PhyloCSF is a method to determine whether a multi-species nucleotide sequence alignment is likely to represent a protein-coding region. PhyloCSF does not rely on homology to known protein sequences; instead, it examines evolutionary signatures characteristic to alignments of conserved coding regions, such as the high frequencies of synonymous codon substitutions and conservative amino acid substitutions, and the low frequencies of other missense and non-sense substitutions (CSF = Codon Substitution Frequencies).
PhyloCSF ++ is an efficient and parallelized C ++ implementation of the popular PhyloCSF method to distinguish protein-coding and non-coding regions in a genome based on multiple sequence alignments.

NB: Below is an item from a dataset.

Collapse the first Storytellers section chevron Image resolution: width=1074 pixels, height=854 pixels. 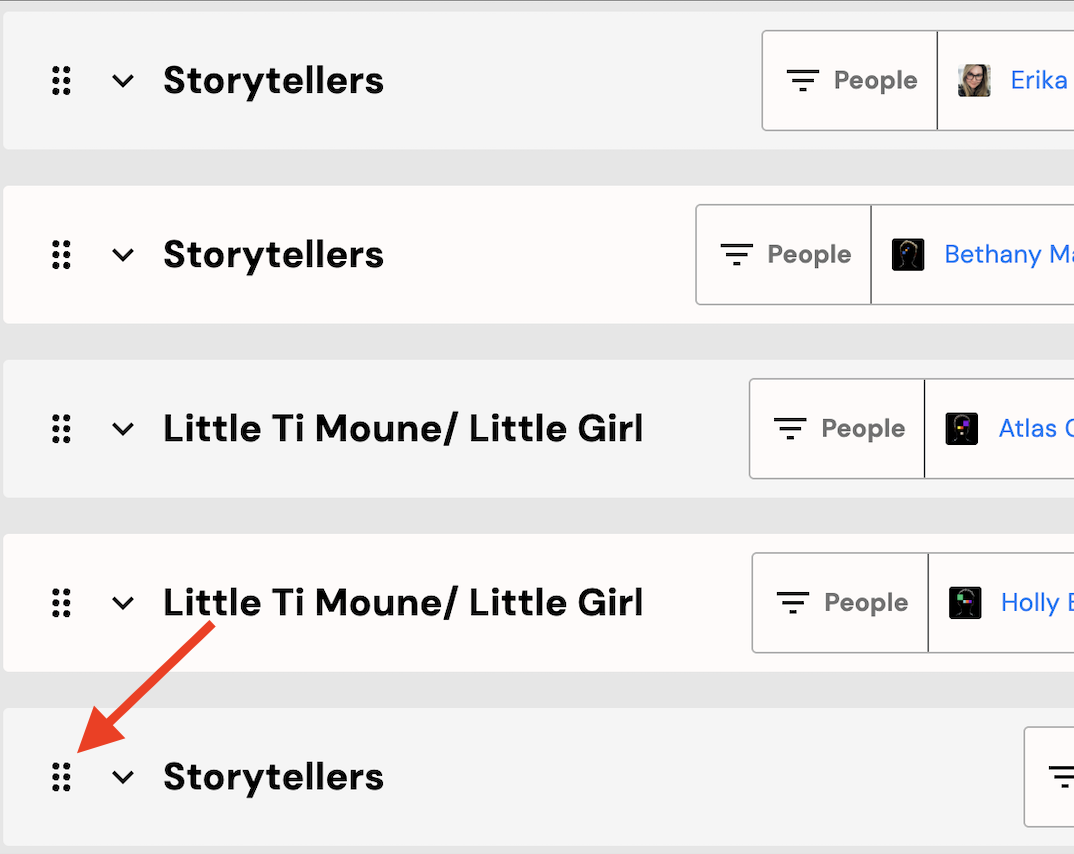pos(123,81)
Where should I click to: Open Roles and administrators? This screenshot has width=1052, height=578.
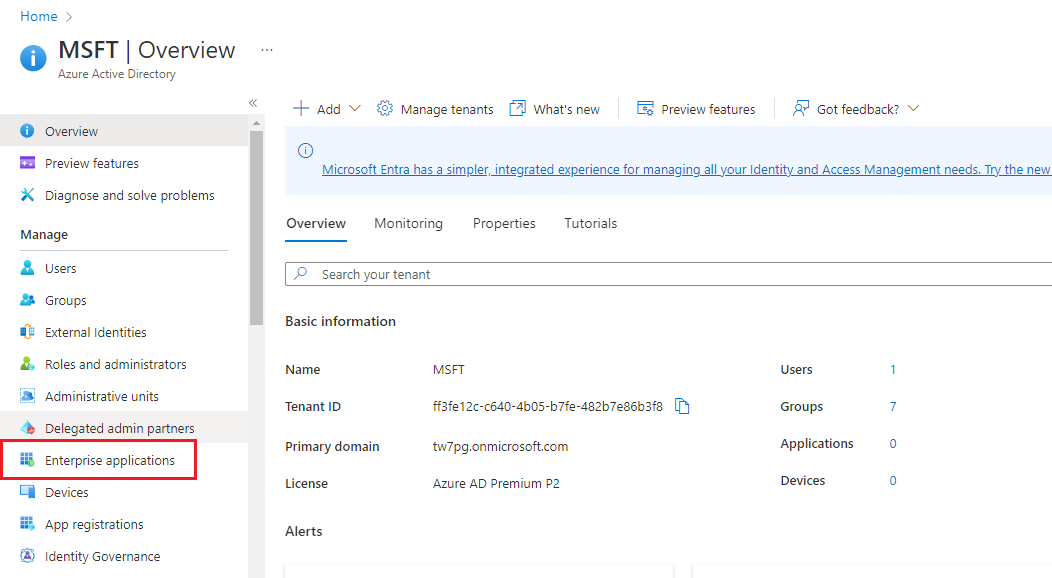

CNCI (Coding-Non-Coding Index) is a powerful signature tool by profiling adjoining nucleotide triplets to effectively distinguish protein-coding and non-coding sequences independent of known annotations.
CPC (Coding Potential Calculator) is a software to assess the protein-coding potential of a transcript (i.e whether a cDNA/RNA transcript could encode a peptide or not) based on six biologically meaningful sequence features. Tenfold cross-validation on the training dataset and further testing on several large datasets showed that CPC can discriminate coding from noncoding transcripts with high accuracy. Furthermore, CPC also runs an order-of-magnitude faster than a previous state-of-the-art tool and has higher accuracy.
Crann (pronounced ‘crown’) is the Irish word for ‘tree’.Crann has been developed in order to provide fast heuristic methods of detecting adaptive evolution in protein-coding genes. It is important that the user understands the advantages and limitations of these methods. It is also important for the user to know that the software is designed to perform a number of different tasks, however the interpretation of the results is left entirely to the user.
RNAcode predicts protein coding regions in a a set of homologous nucleotide sequences. RNAcode relies on evolutionary signatures including synonymous/conservative mutations and conservation of the reading frame. It does not use any species specific sequence characteristics whatsoever and does not use any machine learning techniques.